Your assignment -> Only the lines from the one with "Powered by Shopify (384, 2265)" to the end of the material should be reproduced, exactly and in full, both ends included.

Provided information ->
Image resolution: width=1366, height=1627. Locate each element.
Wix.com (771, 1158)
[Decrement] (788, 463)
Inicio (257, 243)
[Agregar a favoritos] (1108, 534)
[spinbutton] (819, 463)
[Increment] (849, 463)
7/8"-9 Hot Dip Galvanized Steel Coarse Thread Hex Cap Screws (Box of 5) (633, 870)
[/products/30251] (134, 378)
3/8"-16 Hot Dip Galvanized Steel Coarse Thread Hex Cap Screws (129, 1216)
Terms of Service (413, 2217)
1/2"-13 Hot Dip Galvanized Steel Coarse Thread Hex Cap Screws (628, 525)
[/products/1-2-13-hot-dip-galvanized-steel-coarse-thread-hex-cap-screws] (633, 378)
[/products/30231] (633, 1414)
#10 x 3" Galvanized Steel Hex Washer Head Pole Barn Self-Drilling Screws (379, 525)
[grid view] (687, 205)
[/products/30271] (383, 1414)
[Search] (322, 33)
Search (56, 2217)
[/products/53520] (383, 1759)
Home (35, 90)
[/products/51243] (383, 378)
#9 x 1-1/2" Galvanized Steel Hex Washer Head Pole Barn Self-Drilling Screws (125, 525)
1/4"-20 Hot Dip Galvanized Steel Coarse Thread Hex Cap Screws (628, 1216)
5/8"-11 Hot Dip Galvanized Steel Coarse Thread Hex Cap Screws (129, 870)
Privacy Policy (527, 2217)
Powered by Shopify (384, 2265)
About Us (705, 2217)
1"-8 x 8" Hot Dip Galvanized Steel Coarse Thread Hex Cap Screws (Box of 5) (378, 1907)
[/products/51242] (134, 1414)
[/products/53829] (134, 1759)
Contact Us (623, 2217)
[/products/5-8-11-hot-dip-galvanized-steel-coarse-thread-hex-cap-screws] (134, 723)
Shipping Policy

Written response ->
Powered by Shopify (384, 2265)
About Us (705, 2217)
1"-8 x 8" Hot Dip Galvanized Steel Coarse Thread Hex Cap Screws (Box of 5) (378, 1907)
[/products/51242] (134, 1414)
[/products/53829] (134, 1759)
Contact Us (623, 2217)
[/products/5-8-11-hot-dip-galvanized-steel-coarse-thread-hex-cap-screws] (134, 723)
Shipping Policy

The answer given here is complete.